After my 1997 vision at Orman Dam, a quest for redemption overtook me. I pursued numerous concepts nearly simultaneously including a recycling initiative that would look much like Rapid City's Material Recovery Facility does today but would have been based in Lead where the mining infrastructure vacated by Homestake's closure would have been adapted. Metals, paper, plastics, glass, the whole schmear, but the Janklow administration, right?

It takes trucks, tub grinders and balers dedicated to specific materials on a regional scale. There should be a kitchen appliance that turns plastic packaging back into petroleum for use as a stove fuel. We sell millions of tons of salvage material to India and Asia to be recycled while tearing up our own ground mining for virgin minerals while steel, and plastics that could be fuel or added to asphalt, are buried in landfills.

In my home state of South Dakota the Socialist People's Republic of Brookings began the process of banning single-use plastic bags since at least 2016. In Canada, Goodwood Plastic Products Ltd. harvests shopping bags, food containers and peanut butter jars from the municipal waste stream then turns that material into synthetic lumber, wharf timbers, guardrail posts and agricultural posts. Sweden and the European Union generate electricity through waste-to-energy technology at some four hundred sites but here in the US there are only 77 such generators. In 1997 I tried to get Rapid City to build a waste-to-energy facility to do this and now its landfill is out of space. In 2011 I lobbied Huron, South Dakota to build a recycling hub.

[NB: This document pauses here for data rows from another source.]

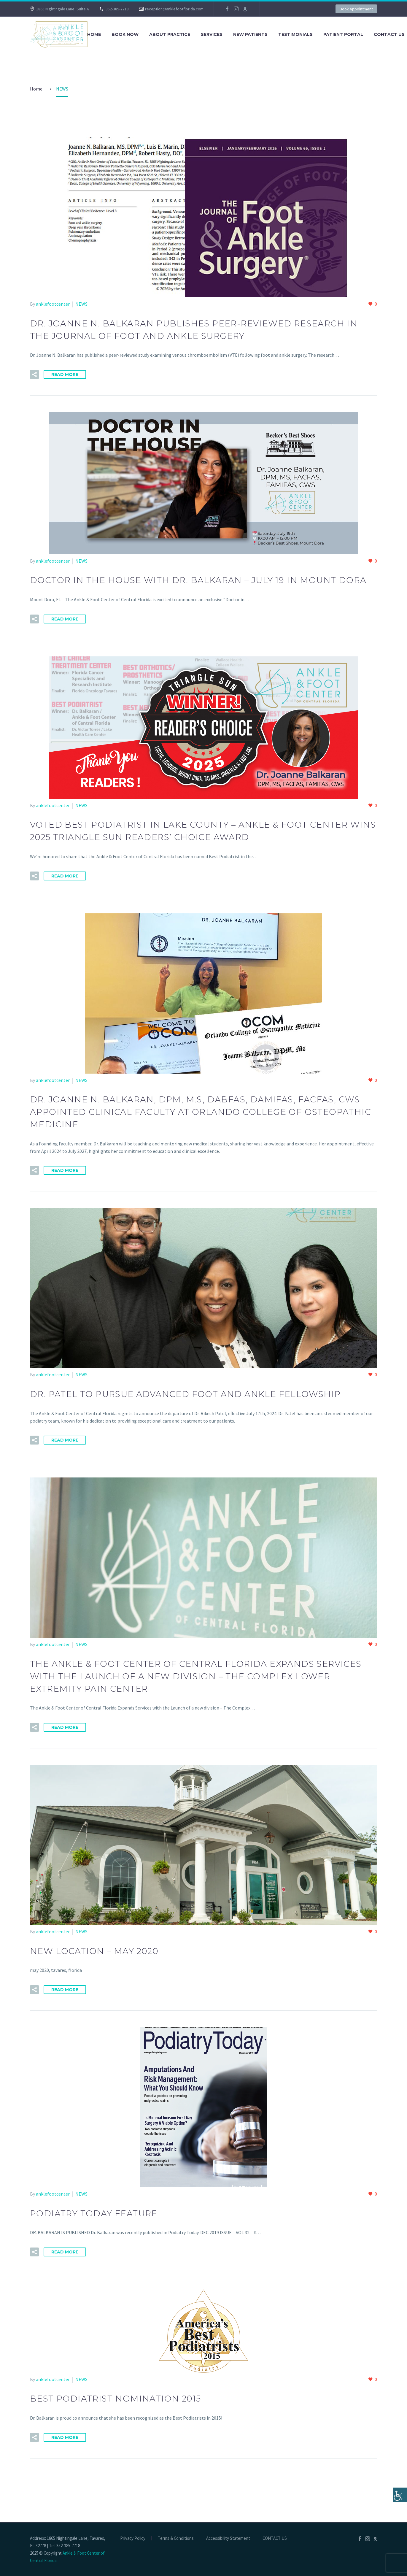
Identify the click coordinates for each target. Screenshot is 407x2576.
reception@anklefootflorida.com (174, 9)
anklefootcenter (53, 304)
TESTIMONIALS (295, 34)
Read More (64, 374)
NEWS (81, 304)
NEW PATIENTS (250, 34)
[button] (34, 374)
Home (94, 34)
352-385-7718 (117, 9)
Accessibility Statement (228, 2538)
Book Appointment (356, 9)
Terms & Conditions (176, 2538)
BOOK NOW (125, 34)
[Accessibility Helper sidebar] (400, 2495)
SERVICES (211, 34)
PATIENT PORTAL (343, 34)
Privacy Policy (132, 2538)
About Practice (169, 34)
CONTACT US (275, 2538)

Sen. Tom Udall is focusing attention on one of the biggest problems of our time — curbing plastic pollution around the globe. His proposed legislation, the Break Free From Plastic Pollution Act of 2020, is designed to go beyond individual action and put the muscle of the federal government behind finding solutions to this scourge. With House co-sponsor Rep. Alan Lowenthal, D-Calif., the legislation seeks to move responsibility for solving the plastic crisis from individuals to the producers of such products. Santa Fe has banned single-use plastic bags. In fact, less than 8 percent of U.S. plastic waste is actually recycled. [Santa Fe New Mexican]
Photo: glass sculpture at Tinkertown Museum near Sandia Park, New Mexico.